とある百合小説家のひとりごと。

小坂あと

「異世界転生しなくても、同居人とデラウェアがあれば生きていける説」





















 煮詰まる。


 夕方の時間から炊いている角煮は良い具合に煮詰まって味が染みてホロホロだが、小説の方はとことん進まず、さっきから換気扇の下とソファを行き来しては重たい吐息を吐いている。


 こういう時は、タバコと酒。


 とりあえず角煮の様子を見に行くがてら、冷蔵庫から缶ビールを取った後でタバコを吸いにまた換気扇の下へと向かった。


「はぁ〜……全然書けない…」


 コンロのそばに常備されているパイプ椅子の上で体育座りの形を取って、スマホ片手にため息をついた。もう片方の手には、煙漂うタバコ。
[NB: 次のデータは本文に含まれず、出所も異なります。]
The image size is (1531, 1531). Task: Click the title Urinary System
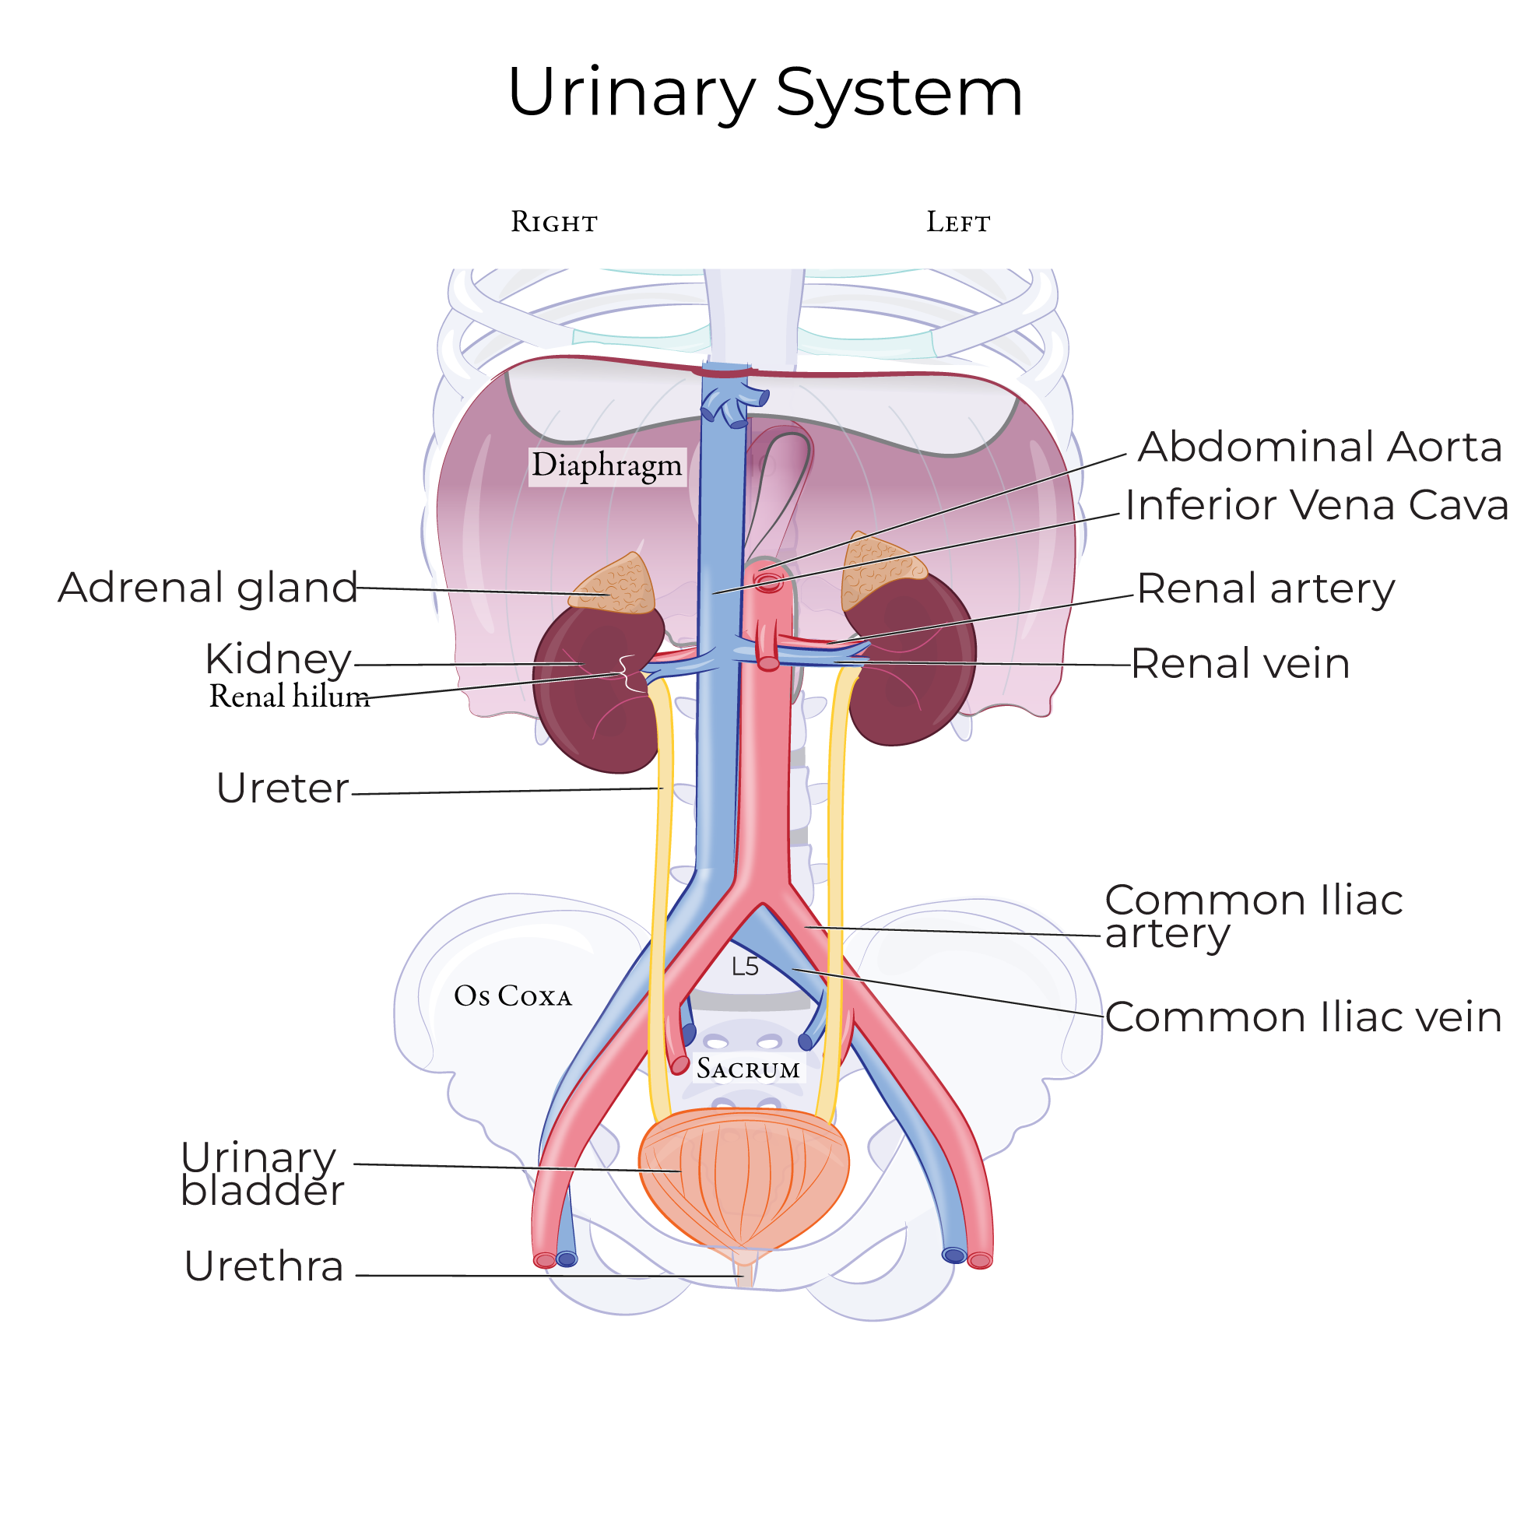pos(764,93)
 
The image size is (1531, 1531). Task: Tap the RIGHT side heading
pos(554,222)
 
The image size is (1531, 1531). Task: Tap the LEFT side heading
pos(958,222)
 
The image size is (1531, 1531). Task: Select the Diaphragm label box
pos(606,466)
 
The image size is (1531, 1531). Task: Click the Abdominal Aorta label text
pos(1319,447)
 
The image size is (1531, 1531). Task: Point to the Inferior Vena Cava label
pos(1315,506)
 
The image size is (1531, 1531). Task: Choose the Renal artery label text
pos(1266,588)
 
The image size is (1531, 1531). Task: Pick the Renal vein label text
pos(1240,664)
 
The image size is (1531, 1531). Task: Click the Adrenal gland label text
pos(208,588)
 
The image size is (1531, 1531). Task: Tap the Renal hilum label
pos(290,697)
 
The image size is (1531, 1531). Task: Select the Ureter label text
pos(282,788)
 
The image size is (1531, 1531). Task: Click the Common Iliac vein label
pos(1304,1017)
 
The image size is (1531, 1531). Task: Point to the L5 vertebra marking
pos(745,967)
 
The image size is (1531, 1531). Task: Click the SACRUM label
pos(748,1069)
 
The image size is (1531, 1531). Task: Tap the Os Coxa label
pos(513,996)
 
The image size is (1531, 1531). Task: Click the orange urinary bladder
pos(745,1181)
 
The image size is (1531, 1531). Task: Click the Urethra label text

 咥えタバコでスマホを両手に持ち替え、とりあえず文字を打とうとしてみるが……なにひとつ言葉が浮かんでこない。


 完全に手詰まり、煮詰まり、行き詰まり。


 まさに、お手上げ状態である。


 たまにある。どう頑張っても続きが思い浮かばなくて書けない時が。


 ヤケクソになる気持ちはビールの苦い味を喉に通すことでなんとかごまかして、タバコを吸い終わったら角煮を完成に向けて最後の仕上げをする。


「ただいま」


 残りは盛り付けだけって時にタイミングよく帰ってきた同居相手⸺結花ゆいかちゃんは、匂いにつられて真っ先に私のそばへとやってきた。


「角煮だ、うまそー…」

「好きでしょ?結花ちゃん」

「うん、好き。…今日も天才、あきちゃん」

「ふははは。もっと褒めたまえ」

「すごい。料理上手。俺の嫁最高」

「あんたの嫁ではない」


 普段と変わらない会話を経て、料理を食卓テーブルに並べていく。その間に、結花ちゃんは着替えとシャワーだけ済ませに行った。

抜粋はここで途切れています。